Les commissions scolaires anglophones estiment plutôt que «la diversité raciale et religieuse enrichit le Québec».

L’association ne souhaite pas se faire imposer par Québec des solutions à un problème qu’elle juge inexistant. «Si on avait un problème au sein de nos commissions scolaires, ce serait à nous de prendre une décision», dit Jennifer Maccarone.

«Le projet de loi est fort susceptible de se révéler inconstitutionnel», ajoute-t-elle.

Un véritable problème?

La semaine dernière, la ministre de la Justice admettait qu’aucune employée de l’État ne travaille vêtue d’un niqab ou d’une burqa. «Il n’y a pas de situation au Québec où des gens dans la fonction publique travaillent à visage couvert», reconnaissait-elle.

Québec ne sait pas non plus combien de citoyens demandent à recevoir des services à visage couvert chaque année. «On n’a pas de données» à ce sujet, dit l’attaché de presse de la ministre, Isabelle Marier St-Onge.

Reste à savoir si le projet de loi 62 pourrait être renversé par un tribunal en vertu de la Charte canadienne des droits et libertés. Lorsqu’il a pris le pouvoir en 2014, le gouvernement Couillard a dévoilé que le gouvernement Marois n’avait pas obtenu d’avis juridiques spécifiques du ministère de la Justice sur son projet de Charte des valeurs.

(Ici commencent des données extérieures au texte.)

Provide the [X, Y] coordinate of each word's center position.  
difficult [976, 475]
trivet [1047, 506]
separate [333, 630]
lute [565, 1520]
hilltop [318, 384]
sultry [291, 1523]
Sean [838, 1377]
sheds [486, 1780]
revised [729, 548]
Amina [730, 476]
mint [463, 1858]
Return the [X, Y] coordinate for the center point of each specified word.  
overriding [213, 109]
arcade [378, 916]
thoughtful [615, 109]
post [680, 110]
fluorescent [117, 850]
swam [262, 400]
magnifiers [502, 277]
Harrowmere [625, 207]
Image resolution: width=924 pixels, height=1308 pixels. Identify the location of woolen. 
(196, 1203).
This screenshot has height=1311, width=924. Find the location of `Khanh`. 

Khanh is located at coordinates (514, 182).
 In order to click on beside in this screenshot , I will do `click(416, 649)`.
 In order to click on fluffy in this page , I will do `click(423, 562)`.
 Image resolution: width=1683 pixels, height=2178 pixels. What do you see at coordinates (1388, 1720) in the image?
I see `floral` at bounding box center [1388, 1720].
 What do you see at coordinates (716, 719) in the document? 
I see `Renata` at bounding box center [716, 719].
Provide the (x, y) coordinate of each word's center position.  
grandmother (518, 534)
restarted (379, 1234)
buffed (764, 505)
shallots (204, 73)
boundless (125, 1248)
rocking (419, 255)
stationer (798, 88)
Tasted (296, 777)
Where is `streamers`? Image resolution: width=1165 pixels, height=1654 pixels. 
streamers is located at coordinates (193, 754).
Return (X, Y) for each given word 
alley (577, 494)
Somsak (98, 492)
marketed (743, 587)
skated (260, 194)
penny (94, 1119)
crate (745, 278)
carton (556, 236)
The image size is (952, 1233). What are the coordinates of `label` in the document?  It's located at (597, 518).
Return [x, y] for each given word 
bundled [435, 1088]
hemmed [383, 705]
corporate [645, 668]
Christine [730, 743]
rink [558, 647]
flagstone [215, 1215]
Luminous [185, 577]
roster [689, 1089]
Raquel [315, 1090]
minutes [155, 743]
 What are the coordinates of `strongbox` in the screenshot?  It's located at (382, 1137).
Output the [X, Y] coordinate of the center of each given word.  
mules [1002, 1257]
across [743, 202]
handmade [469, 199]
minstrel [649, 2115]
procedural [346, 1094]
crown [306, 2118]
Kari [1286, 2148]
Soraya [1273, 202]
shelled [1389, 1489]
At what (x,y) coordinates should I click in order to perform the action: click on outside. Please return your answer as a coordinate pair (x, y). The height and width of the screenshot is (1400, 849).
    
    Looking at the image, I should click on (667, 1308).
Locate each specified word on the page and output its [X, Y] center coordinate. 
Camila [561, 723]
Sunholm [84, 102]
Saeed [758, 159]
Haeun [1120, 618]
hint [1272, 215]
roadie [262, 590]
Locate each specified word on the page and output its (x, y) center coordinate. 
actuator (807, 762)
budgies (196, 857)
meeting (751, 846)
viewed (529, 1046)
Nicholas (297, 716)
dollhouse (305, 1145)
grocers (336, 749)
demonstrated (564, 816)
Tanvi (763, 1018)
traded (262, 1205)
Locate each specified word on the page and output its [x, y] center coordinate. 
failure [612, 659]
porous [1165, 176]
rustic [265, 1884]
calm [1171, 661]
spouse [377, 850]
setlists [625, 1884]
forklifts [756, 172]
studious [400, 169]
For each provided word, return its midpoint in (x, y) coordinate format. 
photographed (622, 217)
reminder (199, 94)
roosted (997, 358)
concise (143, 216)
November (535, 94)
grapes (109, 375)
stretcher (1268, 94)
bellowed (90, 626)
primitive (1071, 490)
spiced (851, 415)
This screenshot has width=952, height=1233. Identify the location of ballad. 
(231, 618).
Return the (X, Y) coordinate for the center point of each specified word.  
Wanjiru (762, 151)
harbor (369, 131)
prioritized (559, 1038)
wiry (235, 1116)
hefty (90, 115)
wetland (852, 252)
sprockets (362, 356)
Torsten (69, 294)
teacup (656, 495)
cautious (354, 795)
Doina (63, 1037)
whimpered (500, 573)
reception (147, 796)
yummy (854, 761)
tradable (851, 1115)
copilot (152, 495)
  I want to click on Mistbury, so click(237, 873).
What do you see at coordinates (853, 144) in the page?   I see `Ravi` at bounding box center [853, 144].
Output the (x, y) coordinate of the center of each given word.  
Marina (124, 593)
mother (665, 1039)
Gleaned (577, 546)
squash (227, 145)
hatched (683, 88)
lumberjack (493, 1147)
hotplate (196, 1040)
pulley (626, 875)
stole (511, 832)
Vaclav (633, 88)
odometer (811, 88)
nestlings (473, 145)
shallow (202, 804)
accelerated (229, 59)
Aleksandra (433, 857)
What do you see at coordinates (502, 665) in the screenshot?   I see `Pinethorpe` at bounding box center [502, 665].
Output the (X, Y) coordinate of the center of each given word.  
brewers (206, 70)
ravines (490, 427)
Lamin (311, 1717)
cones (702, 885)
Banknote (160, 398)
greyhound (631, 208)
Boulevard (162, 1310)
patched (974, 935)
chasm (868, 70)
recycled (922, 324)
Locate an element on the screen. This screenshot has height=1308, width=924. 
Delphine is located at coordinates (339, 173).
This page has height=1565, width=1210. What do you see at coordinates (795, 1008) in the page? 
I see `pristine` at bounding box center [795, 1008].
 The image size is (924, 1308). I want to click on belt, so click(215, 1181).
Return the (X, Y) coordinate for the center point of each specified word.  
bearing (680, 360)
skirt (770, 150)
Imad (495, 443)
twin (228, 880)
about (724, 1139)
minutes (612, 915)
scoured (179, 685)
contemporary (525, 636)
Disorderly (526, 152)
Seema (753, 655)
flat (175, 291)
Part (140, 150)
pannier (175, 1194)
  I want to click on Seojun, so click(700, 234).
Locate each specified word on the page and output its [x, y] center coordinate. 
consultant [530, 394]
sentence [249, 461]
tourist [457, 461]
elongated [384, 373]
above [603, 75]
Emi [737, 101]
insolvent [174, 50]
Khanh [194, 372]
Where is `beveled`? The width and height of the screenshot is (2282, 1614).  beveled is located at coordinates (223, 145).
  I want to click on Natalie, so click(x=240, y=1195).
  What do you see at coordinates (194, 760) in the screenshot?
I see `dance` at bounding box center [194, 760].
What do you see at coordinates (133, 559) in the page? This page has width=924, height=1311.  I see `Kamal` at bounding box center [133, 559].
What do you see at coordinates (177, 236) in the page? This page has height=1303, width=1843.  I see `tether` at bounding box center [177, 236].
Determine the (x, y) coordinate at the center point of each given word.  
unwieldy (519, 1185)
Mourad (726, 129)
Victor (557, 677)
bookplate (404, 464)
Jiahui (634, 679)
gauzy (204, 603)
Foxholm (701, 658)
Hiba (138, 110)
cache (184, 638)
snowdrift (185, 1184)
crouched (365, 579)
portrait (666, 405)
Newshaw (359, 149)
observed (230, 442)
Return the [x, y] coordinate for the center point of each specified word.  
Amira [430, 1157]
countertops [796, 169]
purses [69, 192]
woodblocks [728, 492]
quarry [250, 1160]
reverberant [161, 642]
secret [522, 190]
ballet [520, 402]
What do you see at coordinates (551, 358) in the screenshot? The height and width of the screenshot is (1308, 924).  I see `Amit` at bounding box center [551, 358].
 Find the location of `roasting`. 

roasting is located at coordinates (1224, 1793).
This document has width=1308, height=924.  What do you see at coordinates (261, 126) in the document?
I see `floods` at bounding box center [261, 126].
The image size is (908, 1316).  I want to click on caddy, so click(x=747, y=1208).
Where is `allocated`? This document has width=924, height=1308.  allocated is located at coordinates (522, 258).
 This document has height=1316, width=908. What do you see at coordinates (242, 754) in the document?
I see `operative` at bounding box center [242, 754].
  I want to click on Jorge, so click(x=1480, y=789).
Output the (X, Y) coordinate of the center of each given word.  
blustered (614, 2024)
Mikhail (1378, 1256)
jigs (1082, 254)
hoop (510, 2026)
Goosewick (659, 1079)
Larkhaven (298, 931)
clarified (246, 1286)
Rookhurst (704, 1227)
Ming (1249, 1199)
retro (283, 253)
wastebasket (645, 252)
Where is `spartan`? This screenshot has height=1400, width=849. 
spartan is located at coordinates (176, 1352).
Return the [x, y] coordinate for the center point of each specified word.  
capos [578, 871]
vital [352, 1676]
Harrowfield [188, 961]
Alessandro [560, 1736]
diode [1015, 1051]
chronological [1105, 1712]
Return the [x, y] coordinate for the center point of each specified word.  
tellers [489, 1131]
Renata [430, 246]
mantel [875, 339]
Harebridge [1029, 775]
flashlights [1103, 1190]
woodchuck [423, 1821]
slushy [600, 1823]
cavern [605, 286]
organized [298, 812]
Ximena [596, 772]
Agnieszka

Québec a-t-il obtenu des avis juridiques, cette fois? La ministre de la Justice s’est montrée évasive, mercredi dernier. «Sachez qu’on a des avis juridiques lorsqu’on rédige des projets de loi et, comme vous le savez, ces avis juridiques là, on ne les partage pas par secret professionnel, a dit Stéphanie Vallée. Mais soyez assurés que, ce que nous faisons, nous le faisons avec des avis juridiques.»